SOURCE INFORMATION:
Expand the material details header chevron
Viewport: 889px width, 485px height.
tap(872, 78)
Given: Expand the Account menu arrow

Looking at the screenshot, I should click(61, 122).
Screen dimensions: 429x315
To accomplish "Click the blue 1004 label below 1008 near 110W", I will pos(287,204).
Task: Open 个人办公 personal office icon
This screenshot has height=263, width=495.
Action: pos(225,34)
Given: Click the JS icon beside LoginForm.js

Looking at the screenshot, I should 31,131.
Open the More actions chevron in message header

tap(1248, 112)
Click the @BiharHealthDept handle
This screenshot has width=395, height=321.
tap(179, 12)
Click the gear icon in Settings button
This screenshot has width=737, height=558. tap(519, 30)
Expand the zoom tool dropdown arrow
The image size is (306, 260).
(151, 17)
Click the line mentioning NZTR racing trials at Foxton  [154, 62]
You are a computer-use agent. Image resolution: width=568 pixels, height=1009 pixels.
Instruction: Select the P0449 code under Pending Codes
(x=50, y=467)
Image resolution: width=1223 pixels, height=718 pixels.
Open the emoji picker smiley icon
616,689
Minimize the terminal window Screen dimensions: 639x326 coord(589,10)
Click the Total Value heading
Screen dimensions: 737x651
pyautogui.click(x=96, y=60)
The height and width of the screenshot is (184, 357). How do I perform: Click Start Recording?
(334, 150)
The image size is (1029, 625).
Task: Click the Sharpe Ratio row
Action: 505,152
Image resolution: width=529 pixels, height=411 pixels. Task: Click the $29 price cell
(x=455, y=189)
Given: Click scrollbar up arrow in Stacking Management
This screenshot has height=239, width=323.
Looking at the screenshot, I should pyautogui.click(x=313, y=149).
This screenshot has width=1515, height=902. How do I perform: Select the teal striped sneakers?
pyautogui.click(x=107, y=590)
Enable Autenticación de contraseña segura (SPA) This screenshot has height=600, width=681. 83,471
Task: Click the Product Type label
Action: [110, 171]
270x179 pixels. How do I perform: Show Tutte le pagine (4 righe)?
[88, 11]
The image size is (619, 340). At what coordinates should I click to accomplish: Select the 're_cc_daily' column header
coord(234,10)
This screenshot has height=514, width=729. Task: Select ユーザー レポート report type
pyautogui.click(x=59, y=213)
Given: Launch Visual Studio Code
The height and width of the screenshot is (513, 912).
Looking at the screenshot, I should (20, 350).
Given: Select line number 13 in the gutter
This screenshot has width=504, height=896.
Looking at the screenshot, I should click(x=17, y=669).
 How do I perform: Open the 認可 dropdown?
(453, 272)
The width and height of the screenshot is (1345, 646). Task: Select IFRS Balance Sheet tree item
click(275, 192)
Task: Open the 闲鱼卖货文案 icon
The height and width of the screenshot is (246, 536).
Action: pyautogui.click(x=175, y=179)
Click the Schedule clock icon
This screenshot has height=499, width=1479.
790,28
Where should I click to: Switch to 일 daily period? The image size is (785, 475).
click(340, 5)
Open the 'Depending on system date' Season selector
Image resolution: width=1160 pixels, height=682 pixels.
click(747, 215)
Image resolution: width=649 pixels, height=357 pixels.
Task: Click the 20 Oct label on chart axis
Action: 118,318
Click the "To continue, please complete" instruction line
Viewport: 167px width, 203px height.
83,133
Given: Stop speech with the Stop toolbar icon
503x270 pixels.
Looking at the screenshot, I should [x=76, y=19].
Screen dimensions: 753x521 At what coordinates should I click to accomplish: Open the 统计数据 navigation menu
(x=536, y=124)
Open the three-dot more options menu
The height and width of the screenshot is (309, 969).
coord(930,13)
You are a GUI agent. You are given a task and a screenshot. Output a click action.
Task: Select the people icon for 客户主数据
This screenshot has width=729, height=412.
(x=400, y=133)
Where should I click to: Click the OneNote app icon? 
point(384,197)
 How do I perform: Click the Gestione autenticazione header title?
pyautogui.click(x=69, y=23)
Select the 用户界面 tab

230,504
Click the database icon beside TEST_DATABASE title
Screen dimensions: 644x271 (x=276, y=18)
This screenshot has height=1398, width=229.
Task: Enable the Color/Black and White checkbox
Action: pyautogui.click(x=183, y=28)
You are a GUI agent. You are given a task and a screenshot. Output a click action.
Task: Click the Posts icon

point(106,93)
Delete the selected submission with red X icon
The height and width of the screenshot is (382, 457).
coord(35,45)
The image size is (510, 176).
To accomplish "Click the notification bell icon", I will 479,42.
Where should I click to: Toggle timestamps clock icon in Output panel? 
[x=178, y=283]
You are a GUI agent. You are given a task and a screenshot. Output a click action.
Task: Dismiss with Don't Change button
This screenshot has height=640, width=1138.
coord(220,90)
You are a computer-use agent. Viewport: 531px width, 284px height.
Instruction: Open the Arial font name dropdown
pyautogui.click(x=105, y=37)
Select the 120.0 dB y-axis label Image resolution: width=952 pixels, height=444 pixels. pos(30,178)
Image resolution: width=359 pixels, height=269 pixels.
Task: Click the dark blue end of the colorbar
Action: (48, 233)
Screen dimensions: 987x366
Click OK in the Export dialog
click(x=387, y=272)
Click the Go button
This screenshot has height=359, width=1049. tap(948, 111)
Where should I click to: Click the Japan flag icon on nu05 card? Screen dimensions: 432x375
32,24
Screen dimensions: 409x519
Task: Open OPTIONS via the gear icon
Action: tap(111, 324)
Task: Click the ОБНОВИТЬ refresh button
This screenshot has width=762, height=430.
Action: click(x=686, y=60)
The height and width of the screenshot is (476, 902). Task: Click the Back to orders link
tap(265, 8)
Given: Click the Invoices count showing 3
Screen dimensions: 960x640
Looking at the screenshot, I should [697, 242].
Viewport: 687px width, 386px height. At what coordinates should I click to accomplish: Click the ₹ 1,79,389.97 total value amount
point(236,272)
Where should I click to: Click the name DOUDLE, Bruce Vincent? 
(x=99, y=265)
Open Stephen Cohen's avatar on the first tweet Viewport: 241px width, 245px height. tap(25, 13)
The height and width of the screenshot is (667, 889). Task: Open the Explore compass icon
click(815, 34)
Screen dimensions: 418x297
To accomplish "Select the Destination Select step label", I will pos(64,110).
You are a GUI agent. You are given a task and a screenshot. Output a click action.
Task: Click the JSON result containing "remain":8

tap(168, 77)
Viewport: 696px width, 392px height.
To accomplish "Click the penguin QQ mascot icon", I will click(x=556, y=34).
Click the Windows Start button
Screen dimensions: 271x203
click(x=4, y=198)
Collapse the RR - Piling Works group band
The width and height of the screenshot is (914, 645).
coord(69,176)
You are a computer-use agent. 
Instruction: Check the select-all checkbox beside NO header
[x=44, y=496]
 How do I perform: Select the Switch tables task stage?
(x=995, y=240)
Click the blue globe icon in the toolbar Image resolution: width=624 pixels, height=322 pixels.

TRY IT: The range begins at the line containing "Collapse the RR - Piling Works group band" and ends at the last line of the entries; reproduce it exactly.

TASK ANSWER:
Collapse the RR - Piling Works group band
The width and height of the screenshot is (914, 645).
coord(69,176)
You are a computer-use agent. 
Instruction: Check the select-all checkbox beside NO header
[x=44, y=496]
 How do I perform: Select the Switch tables task stage?
(x=995, y=240)
Click the blue globe icon in the toolbar Image resolution: width=624 pixels, height=322 pixels.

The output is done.